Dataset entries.
-- Opening Marker --

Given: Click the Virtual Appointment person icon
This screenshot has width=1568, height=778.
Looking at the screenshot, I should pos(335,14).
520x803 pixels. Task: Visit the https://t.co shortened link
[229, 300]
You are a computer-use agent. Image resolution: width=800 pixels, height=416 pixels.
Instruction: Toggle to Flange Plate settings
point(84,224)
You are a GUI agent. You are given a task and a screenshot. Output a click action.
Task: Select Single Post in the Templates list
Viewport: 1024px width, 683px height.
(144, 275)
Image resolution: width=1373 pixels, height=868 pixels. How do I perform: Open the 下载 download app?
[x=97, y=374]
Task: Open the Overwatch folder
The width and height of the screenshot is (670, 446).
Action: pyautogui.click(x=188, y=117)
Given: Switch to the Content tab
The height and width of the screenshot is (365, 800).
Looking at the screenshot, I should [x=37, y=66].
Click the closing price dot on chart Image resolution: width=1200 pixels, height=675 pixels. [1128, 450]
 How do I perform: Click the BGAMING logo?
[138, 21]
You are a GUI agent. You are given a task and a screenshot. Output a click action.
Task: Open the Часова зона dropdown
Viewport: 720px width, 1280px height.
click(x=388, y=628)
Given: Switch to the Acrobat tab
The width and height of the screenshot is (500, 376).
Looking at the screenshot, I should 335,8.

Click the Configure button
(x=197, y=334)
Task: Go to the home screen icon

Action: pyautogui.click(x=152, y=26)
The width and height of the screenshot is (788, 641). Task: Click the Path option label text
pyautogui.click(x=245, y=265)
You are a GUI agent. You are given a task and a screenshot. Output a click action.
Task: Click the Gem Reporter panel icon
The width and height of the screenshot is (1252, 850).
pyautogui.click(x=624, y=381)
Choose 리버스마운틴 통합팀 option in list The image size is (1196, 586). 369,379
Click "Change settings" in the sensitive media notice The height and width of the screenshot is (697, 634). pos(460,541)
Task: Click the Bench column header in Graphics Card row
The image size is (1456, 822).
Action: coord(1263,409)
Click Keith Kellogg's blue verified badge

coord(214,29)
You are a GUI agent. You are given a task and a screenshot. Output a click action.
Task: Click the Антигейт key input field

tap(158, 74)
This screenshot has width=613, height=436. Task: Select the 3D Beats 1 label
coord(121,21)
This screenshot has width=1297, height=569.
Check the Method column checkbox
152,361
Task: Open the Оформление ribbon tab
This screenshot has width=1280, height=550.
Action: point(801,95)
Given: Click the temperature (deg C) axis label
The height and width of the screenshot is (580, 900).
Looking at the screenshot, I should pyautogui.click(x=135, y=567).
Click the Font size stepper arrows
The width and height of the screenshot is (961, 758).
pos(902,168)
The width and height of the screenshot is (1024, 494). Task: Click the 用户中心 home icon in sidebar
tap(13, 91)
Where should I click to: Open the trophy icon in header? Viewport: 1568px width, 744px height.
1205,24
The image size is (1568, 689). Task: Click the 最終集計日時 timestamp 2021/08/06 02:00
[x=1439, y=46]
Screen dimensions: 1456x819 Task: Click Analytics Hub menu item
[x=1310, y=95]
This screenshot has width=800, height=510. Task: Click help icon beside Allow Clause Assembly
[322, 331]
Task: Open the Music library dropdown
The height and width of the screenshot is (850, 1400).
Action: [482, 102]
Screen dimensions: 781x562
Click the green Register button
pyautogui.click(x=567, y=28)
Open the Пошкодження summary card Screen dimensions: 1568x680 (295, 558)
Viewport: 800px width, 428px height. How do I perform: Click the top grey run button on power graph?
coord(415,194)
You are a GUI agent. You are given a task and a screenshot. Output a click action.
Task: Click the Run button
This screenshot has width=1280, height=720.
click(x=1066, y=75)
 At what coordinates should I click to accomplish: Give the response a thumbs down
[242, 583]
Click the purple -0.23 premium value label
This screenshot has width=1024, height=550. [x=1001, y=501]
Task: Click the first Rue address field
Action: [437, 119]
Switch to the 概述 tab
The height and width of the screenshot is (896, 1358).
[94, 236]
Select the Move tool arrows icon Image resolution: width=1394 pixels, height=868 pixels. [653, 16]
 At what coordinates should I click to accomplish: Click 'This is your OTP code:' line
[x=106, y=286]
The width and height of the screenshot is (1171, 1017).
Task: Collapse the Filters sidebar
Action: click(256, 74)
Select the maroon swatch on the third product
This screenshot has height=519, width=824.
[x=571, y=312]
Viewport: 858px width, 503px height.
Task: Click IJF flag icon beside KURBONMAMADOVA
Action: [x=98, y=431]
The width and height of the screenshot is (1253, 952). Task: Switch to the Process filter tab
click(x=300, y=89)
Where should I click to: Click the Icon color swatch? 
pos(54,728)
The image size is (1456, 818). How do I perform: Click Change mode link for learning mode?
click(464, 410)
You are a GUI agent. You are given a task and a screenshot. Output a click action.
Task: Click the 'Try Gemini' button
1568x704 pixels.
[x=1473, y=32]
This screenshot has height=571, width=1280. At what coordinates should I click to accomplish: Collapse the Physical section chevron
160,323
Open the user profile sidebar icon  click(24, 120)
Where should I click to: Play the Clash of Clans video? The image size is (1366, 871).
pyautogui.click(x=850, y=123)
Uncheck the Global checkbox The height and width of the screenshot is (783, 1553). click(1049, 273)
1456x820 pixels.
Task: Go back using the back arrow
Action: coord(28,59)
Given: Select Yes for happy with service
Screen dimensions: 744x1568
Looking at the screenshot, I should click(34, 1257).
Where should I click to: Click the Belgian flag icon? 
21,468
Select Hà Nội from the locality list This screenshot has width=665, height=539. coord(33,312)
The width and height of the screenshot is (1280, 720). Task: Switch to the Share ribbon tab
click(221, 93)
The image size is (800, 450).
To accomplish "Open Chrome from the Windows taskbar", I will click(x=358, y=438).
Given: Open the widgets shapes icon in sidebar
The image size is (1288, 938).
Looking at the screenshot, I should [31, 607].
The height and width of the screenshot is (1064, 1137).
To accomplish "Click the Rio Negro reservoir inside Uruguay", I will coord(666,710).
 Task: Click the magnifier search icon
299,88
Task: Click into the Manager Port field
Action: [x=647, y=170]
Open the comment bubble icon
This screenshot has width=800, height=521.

-- Closing Marker --

WORK TO BE COMPLETED. Take the lines above and print them exactly.

RESPONSE BOX.
Given: Click the Virtual Appointment person icon
This screenshot has width=1568, height=778.
Looking at the screenshot, I should pos(335,14).
520x803 pixels. Task: Visit the https://t.co shortened link
[229, 300]
You are a computer-use agent. Image resolution: width=800 pixels, height=416 pixels.
Instruction: Toggle to Flange Plate settings
point(84,224)
You are a GUI agent. You are given a task and a screenshot. Output a click action.
Task: Select Single Post in the Templates list
Viewport: 1024px width, 683px height.
(144, 275)
Image resolution: width=1373 pixels, height=868 pixels. How do I perform: Open the 下载 download app?
[x=97, y=374]
Task: Open the Overwatch folder
The width and height of the screenshot is (670, 446).
Action: pyautogui.click(x=188, y=117)
Given: Switch to the Content tab
The height and width of the screenshot is (365, 800).
Looking at the screenshot, I should [x=37, y=66].
Click the closing price dot on chart Image resolution: width=1200 pixels, height=675 pixels. [1128, 450]
 How do I perform: Click the BGAMING logo?
[138, 21]
You are a GUI agent. You are given a task and a screenshot. Output a click action.
Task: Open the Часова зона dropdown
Viewport: 720px width, 1280px height.
click(x=388, y=628)
Given: Switch to the Acrobat tab
The width and height of the screenshot is (500, 376).
Looking at the screenshot, I should 335,8.

Click the Configure button
(x=197, y=334)
Task: Go to the home screen icon

Action: pyautogui.click(x=152, y=26)
The width and height of the screenshot is (788, 641). Task: Click the Path option label text
pyautogui.click(x=245, y=265)
You are a GUI agent. You are given a task and a screenshot. Output a click action.
Task: Click the Gem Reporter panel icon
The width and height of the screenshot is (1252, 850).
pyautogui.click(x=624, y=381)
Choose 리버스마운틴 통합팀 option in list The image size is (1196, 586). 369,379
Click "Change settings" in the sensitive media notice The height and width of the screenshot is (697, 634). pos(460,541)
Task: Click the Bench column header in Graphics Card row
The image size is (1456, 822).
Action: coord(1263,409)
Click Keith Kellogg's blue verified badge

coord(214,29)
You are a GUI agent. You are given a task and a screenshot. Output a click action.
Task: Click the Антигейт key input field

tap(158, 74)
This screenshot has width=613, height=436. Task: Select the 3D Beats 1 label
coord(121,21)
This screenshot has width=1297, height=569.
Check the Method column checkbox
152,361
Task: Open the Оформление ribbon tab
This screenshot has width=1280, height=550.
Action: point(801,95)
Given: Click the temperature (deg C) axis label
The height and width of the screenshot is (580, 900).
Looking at the screenshot, I should pyautogui.click(x=135, y=567).
Click the Font size stepper arrows
The width and height of the screenshot is (961, 758).
pos(902,168)
The width and height of the screenshot is (1024, 494). Task: Click the 用户中心 home icon in sidebar
tap(13, 91)
Where should I click to: Open the trophy icon in header? Viewport: 1568px width, 744px height.
1205,24
The image size is (1568, 689). Task: Click the 最終集計日時 timestamp 2021/08/06 02:00
[x=1439, y=46]
Screen dimensions: 1456x819 Task: Click Analytics Hub menu item
[x=1310, y=95]
This screenshot has width=800, height=510. Task: Click help icon beside Allow Clause Assembly
[322, 331]
Task: Open the Music library dropdown
The height and width of the screenshot is (850, 1400).
Action: [482, 102]
Screen dimensions: 781x562
Click the green Register button
pyautogui.click(x=567, y=28)
Open the Пошкодження summary card Screen dimensions: 1568x680 (295, 558)
Viewport: 800px width, 428px height. How do I perform: Click the top grey run button on power graph?
coord(415,194)
You are a GUI agent. You are given a task and a screenshot. Output a click action.
Task: Click the Run button
This screenshot has width=1280, height=720.
click(x=1066, y=75)
 At what coordinates should I click to accomplish: Give the response a thumbs down
[242, 583]
Click the purple -0.23 premium value label
This screenshot has width=1024, height=550. [x=1001, y=501]
Task: Click the first Rue address field
Action: [437, 119]
Switch to the 概述 tab
The height and width of the screenshot is (896, 1358).
[94, 236]
Select the Move tool arrows icon Image resolution: width=1394 pixels, height=868 pixels. [653, 16]
 At what coordinates should I click to accomplish: Click 'This is your OTP code:' line
[x=106, y=286]
The width and height of the screenshot is (1171, 1017).
Task: Collapse the Filters sidebar
Action: click(256, 74)
Select the maroon swatch on the third product
This screenshot has height=519, width=824.
[x=571, y=312]
Viewport: 858px width, 503px height.
Task: Click IJF flag icon beside KURBONMAMADOVA
Action: [x=98, y=431]
The width and height of the screenshot is (1253, 952). Task: Switch to the Process filter tab
click(x=300, y=89)
Where should I click to: Click the Icon color swatch? 
pos(54,728)
The image size is (1456, 818). How do I perform: Click Change mode link for learning mode?
click(464, 410)
You are a GUI agent. You are given a task and a screenshot. Output a click action.
Task: Click the 'Try Gemini' button
1568x704 pixels.
[x=1473, y=32]
This screenshot has height=571, width=1280. At what coordinates should I click to accomplish: Collapse the Physical section chevron
160,323
Open the user profile sidebar icon  click(24, 120)
Where should I click to: Play the Clash of Clans video? The image size is (1366, 871).
pyautogui.click(x=850, y=123)
Uncheck the Global checkbox The height and width of the screenshot is (783, 1553). click(1049, 273)
1456x820 pixels.
Task: Go back using the back arrow
Action: coord(28,59)
Given: Select Yes for happy with service
Screen dimensions: 744x1568
Looking at the screenshot, I should click(34, 1257).
Where should I click to: Click the Belgian flag icon? 
21,468
Select Hà Nội from the locality list This screenshot has width=665, height=539. coord(33,312)
The width and height of the screenshot is (1280, 720). Task: Switch to the Share ribbon tab
click(221, 93)
The image size is (800, 450).
To accomplish "Open Chrome from the Windows taskbar", I will click(x=358, y=438).
Given: Open the widgets shapes icon in sidebar
The image size is (1288, 938).
Looking at the screenshot, I should [31, 607].
The height and width of the screenshot is (1064, 1137).
To accomplish "Click the Rio Negro reservoir inside Uruguay", I will coord(666,710).
 Task: Click the magnifier search icon
299,88
Task: Click into the Manager Port field
Action: [x=647, y=170]
Open the comment bubble icon
This screenshot has width=800, height=521.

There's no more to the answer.